**What needs to be done**
Please repeat every entry, keeping each one exactly the same.

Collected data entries
-- -- --
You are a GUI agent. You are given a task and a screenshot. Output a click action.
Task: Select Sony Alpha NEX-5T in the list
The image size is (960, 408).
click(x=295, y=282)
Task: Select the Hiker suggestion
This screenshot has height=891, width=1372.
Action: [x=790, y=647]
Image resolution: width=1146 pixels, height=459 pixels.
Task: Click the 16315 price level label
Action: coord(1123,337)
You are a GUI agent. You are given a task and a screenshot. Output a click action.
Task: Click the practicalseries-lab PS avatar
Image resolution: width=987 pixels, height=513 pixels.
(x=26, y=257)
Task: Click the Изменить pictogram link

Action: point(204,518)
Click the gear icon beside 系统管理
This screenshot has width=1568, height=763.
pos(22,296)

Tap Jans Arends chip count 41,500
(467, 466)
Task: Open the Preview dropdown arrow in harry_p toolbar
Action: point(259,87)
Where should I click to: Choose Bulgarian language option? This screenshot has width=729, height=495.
-- -- --
**Task solution**
You are a GUI agent. You are given a task and a screenshot. Output a click action.
Task: Select Sony Alpha NEX-5T in the list
The image size is (960, 408).
click(x=295, y=282)
Task: Select the Hiker suggestion
This screenshot has height=891, width=1372.
Action: [x=790, y=647]
Image resolution: width=1146 pixels, height=459 pixels.
Task: Click the 16315 price level label
Action: coord(1123,337)
You are a GUI agent. You are given a task and a screenshot. Output a click action.
Task: Click the practicalseries-lab PS avatar
Image resolution: width=987 pixels, height=513 pixels.
(x=26, y=257)
Task: Click the Изменить pictogram link

Action: point(204,518)
Click the gear icon beside 系统管理
This screenshot has width=1568, height=763.
pos(22,296)

Tap Jans Arends chip count 41,500
(467, 466)
Task: Open the Preview dropdown arrow in harry_p toolbar
Action: point(259,87)
Where should I click to: Choose Bulgarian language option? This screenshot has width=729, height=495.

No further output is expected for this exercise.